■ **TRAVAIL À FAIRE**: Modifiez la partie des entrées qui commence par la ligne contenant « Select the End » et se termine par celle contenant « pyautogui.click(x=36, y=200) ». Recopiez uniquement ces lignes en remplaçant « Create Customer » par « Create Supplier », sans rien changer d'autre.

Entrées du jeu de données
============

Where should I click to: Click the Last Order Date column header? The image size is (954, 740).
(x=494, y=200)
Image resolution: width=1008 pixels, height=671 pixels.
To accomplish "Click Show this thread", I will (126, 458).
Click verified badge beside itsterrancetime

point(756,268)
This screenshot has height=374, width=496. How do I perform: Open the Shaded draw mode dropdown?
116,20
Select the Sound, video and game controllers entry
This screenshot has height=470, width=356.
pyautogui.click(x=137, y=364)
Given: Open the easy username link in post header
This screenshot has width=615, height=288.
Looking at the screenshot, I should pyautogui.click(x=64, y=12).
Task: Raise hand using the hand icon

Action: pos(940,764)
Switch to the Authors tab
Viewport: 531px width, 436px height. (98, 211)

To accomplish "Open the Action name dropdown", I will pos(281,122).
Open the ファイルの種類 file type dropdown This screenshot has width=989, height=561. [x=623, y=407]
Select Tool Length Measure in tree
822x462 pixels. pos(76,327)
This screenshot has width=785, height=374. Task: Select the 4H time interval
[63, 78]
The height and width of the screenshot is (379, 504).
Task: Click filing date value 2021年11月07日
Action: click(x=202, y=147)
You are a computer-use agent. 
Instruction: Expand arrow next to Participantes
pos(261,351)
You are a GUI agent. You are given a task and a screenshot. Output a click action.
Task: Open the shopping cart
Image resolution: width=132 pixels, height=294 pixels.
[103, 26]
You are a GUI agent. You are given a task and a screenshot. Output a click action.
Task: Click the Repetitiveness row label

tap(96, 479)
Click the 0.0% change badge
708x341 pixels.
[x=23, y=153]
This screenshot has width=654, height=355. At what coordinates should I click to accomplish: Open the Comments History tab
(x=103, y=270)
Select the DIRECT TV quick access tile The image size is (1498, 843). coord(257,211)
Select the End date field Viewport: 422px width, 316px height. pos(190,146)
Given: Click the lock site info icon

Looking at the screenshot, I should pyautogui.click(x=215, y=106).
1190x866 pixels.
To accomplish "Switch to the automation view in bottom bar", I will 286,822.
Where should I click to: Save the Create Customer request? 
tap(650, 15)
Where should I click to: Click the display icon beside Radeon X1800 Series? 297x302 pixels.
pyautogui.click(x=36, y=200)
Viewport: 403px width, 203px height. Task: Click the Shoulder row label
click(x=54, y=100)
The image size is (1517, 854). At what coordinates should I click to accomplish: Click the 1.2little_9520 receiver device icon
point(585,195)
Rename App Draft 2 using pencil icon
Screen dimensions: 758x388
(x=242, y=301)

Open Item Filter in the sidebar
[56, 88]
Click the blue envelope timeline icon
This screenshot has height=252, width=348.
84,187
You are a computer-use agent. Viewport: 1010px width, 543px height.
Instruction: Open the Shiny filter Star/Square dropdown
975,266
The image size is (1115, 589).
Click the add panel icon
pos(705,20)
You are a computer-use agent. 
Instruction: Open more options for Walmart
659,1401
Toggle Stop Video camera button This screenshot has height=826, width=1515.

============

■ **EXERCICE CORRIGÉ**:
Select the End date field Viewport: 422px width, 316px height. pos(190,146)
Given: Click the lock site info icon

Looking at the screenshot, I should pyautogui.click(x=215, y=106).
1190x866 pixels.
To accomplish "Switch to the automation view in bottom bar", I will 286,822.
Where should I click to: Save the Create Supplier request? 
tap(650, 15)
Where should I click to: Click the display icon beside Radeon X1800 Series? 297x302 pixels.
pyautogui.click(x=36, y=200)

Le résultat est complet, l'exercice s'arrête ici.